## Assignment
Go through the listing below and output exactly the line with "Task: Click the 0.00 amount for 账号2", the line with "You are a computer-use agent. 740x588 pixels.", and each line between; omit the rest.

## Records shown

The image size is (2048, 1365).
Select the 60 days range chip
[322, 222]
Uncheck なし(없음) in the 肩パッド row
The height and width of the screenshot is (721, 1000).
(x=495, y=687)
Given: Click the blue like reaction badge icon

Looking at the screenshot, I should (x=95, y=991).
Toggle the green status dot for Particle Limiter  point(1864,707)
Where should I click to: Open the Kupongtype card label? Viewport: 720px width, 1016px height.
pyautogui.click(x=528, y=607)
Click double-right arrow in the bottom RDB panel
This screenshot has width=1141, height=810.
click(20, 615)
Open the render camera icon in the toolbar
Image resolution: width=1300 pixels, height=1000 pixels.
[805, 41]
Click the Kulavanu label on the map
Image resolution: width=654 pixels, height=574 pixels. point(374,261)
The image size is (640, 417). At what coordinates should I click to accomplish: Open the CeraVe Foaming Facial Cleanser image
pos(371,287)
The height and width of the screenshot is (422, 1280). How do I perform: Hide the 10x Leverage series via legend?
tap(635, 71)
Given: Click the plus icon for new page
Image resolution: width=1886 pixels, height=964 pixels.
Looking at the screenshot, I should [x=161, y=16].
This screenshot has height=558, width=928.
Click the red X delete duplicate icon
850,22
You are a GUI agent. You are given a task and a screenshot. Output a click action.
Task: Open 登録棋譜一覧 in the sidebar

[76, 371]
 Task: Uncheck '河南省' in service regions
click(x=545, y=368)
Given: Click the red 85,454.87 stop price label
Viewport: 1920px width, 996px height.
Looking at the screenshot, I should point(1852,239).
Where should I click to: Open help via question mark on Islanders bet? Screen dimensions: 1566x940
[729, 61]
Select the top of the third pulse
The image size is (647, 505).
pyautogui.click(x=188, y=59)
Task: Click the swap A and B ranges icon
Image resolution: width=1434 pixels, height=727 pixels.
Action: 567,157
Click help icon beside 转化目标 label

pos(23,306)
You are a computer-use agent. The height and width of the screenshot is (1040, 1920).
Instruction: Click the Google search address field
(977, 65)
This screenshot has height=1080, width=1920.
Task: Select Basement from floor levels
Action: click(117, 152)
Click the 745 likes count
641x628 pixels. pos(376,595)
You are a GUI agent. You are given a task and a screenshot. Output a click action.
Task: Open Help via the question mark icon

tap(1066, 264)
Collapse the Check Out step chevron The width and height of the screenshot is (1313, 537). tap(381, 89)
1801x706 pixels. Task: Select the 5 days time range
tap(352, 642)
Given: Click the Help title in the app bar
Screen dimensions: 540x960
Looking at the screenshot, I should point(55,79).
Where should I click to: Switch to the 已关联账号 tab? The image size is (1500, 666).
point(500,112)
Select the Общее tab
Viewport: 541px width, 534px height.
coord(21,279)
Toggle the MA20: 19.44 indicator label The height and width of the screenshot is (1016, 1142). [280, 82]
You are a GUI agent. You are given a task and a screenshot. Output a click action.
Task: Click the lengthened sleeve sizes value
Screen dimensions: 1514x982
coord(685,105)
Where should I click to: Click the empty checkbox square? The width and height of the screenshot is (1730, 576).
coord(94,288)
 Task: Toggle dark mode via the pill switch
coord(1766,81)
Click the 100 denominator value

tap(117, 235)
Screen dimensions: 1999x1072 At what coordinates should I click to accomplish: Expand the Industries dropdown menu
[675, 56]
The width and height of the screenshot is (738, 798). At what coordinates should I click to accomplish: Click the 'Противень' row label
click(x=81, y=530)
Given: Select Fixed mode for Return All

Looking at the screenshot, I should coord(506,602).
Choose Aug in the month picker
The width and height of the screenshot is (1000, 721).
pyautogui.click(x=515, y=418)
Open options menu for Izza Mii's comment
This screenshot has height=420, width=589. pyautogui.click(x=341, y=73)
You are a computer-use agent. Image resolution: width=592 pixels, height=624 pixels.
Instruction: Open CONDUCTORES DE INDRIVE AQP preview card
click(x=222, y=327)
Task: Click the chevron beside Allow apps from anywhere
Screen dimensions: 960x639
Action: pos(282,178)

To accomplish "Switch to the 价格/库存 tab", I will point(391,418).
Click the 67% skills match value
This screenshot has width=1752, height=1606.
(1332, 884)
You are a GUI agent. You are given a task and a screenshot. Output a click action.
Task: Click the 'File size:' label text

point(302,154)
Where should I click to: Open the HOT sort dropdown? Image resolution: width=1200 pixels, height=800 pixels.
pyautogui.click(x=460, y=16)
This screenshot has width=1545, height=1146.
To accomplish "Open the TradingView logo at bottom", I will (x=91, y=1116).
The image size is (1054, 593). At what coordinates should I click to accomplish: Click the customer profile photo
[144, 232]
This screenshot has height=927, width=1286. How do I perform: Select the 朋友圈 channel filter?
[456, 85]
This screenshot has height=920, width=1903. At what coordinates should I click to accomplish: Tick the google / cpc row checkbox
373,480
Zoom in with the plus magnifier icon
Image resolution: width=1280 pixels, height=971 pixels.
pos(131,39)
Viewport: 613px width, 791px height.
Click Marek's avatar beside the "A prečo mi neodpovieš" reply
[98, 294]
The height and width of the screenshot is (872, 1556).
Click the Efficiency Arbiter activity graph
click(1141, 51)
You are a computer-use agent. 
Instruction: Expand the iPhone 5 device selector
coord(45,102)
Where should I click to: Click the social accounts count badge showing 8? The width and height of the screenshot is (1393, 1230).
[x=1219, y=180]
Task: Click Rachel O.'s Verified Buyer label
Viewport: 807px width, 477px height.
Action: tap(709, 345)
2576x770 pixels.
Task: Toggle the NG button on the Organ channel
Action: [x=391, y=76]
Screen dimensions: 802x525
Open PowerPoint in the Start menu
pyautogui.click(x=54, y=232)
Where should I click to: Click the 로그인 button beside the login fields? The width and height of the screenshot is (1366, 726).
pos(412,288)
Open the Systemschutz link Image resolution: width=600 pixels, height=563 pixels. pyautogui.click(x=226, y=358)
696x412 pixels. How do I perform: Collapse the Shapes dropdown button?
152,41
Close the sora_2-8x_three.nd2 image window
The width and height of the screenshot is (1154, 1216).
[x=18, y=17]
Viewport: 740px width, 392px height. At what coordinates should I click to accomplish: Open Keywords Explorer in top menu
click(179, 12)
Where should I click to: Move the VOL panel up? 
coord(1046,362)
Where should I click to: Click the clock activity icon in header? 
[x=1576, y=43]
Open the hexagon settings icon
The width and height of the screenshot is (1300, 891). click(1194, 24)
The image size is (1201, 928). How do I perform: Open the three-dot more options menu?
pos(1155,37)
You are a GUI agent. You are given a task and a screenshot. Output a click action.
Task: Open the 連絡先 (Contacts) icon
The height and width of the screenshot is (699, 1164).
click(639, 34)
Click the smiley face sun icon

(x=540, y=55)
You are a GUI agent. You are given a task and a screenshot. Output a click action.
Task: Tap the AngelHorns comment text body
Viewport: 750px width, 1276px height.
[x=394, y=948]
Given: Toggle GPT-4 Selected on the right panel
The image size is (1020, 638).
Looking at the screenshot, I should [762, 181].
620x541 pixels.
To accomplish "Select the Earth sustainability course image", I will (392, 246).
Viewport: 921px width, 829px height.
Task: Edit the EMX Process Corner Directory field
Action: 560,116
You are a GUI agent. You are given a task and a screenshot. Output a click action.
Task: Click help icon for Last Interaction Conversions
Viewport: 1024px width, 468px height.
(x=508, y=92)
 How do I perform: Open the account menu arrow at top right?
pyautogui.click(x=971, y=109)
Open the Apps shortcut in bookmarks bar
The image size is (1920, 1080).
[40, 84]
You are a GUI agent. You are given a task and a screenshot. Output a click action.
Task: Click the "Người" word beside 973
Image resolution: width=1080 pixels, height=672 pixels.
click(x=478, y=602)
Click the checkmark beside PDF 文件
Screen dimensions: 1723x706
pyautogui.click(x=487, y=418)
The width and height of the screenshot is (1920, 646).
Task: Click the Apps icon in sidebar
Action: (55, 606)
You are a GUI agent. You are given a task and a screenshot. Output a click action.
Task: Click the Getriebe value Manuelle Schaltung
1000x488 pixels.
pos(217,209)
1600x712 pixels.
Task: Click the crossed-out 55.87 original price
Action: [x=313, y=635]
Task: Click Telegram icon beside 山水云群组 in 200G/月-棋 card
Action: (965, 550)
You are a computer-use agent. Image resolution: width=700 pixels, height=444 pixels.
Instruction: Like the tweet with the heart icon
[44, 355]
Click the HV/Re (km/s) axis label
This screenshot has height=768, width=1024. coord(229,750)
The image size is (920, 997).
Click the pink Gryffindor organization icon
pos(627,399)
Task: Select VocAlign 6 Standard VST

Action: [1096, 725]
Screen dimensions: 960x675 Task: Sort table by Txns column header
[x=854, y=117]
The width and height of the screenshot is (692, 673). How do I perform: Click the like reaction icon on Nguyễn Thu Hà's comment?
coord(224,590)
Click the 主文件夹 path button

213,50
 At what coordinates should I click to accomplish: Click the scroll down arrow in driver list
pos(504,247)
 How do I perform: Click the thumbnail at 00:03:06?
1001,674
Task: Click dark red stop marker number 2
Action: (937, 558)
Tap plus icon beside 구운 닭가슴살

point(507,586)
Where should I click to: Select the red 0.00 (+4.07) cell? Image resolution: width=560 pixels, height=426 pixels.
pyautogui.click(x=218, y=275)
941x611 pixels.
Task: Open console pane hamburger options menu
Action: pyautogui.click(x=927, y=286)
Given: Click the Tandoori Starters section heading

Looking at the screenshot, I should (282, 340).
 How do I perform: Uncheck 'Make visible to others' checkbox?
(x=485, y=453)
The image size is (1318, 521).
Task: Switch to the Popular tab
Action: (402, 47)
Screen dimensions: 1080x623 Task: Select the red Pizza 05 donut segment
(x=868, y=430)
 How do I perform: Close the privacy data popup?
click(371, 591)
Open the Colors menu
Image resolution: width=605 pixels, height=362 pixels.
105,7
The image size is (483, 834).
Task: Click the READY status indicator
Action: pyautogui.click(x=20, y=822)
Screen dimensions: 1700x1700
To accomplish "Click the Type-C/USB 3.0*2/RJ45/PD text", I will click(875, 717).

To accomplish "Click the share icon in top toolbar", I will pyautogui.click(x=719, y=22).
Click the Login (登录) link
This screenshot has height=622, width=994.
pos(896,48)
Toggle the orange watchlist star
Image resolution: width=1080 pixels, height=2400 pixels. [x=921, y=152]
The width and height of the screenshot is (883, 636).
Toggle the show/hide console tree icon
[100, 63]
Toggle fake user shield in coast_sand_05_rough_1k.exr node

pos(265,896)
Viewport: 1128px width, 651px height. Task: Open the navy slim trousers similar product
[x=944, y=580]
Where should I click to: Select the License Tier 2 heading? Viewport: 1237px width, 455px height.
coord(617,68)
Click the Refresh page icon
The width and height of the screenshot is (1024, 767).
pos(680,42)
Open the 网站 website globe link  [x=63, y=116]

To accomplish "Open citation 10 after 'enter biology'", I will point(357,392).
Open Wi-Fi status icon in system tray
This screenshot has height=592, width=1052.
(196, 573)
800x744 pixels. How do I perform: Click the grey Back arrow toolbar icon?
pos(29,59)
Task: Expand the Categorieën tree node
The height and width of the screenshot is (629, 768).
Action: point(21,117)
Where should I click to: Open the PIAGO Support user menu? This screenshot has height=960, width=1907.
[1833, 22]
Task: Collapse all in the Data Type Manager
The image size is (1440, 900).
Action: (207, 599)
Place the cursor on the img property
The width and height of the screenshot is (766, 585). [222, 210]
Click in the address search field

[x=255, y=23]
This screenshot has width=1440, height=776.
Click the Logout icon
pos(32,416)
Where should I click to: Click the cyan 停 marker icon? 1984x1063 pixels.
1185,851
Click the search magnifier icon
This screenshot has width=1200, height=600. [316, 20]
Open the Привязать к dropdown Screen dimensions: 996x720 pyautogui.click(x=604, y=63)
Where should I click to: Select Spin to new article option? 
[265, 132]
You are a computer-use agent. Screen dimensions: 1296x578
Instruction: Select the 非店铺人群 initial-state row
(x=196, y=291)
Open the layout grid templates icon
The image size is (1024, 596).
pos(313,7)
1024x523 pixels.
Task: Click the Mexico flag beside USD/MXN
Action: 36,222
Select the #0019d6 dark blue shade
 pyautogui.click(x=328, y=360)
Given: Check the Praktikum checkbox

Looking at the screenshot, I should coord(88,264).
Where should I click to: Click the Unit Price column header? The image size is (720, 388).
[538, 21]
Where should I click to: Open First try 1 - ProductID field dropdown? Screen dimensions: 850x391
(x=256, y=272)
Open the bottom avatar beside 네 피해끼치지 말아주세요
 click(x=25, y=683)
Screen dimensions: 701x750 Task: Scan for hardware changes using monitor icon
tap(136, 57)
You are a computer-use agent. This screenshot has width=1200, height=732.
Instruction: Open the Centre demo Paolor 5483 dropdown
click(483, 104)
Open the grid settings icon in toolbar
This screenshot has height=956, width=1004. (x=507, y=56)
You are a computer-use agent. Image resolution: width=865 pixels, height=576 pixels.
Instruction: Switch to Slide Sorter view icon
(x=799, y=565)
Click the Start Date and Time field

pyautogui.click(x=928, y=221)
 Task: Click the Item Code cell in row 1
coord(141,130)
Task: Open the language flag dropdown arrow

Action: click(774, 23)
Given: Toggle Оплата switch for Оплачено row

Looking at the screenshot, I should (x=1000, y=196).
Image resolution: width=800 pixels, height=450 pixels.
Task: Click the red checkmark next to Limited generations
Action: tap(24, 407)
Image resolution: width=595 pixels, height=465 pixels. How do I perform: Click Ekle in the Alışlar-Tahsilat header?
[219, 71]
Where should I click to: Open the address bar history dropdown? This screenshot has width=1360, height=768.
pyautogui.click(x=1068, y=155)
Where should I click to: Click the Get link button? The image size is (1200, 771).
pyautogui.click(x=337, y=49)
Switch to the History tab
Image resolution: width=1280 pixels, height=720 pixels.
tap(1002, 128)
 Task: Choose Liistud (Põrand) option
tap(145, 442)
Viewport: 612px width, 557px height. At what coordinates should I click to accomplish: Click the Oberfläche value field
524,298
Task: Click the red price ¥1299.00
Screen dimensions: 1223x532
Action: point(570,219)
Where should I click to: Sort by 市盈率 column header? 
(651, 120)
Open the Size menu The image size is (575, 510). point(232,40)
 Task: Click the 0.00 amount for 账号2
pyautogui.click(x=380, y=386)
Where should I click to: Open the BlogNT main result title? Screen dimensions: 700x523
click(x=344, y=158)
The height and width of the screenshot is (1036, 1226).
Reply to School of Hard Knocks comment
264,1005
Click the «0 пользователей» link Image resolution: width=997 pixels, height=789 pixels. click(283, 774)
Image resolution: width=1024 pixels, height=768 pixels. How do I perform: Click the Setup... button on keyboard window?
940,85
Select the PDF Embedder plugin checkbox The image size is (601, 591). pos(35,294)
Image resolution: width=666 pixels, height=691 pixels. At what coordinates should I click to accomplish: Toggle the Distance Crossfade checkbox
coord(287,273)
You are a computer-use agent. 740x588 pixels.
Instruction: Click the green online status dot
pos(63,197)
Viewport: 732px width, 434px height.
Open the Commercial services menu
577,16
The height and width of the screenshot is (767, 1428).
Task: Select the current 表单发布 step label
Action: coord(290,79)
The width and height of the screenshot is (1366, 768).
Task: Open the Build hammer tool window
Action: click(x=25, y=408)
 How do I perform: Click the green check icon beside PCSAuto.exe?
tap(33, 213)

## Answer for the task
 Task: Click the 0.00 amount for 账号2
pyautogui.click(x=380, y=386)
Where should I click to: Open the BlogNT main result title? Screen dimensions: 700x523
click(x=344, y=158)
The height and width of the screenshot is (1036, 1226).
Reply to School of Hard Knocks comment
264,1005
Click the «0 пользователей» link Image resolution: width=997 pixels, height=789 pixels. click(283, 774)
Image resolution: width=1024 pixels, height=768 pixels. How do I perform: Click the Setup... button on keyboard window?
940,85
Select the PDF Embedder plugin checkbox The image size is (601, 591). pos(35,294)
Image resolution: width=666 pixels, height=691 pixels. At what coordinates should I click to accomplish: Toggle the Distance Crossfade checkbox
coord(287,273)
You are a computer-use agent. 740x588 pixels.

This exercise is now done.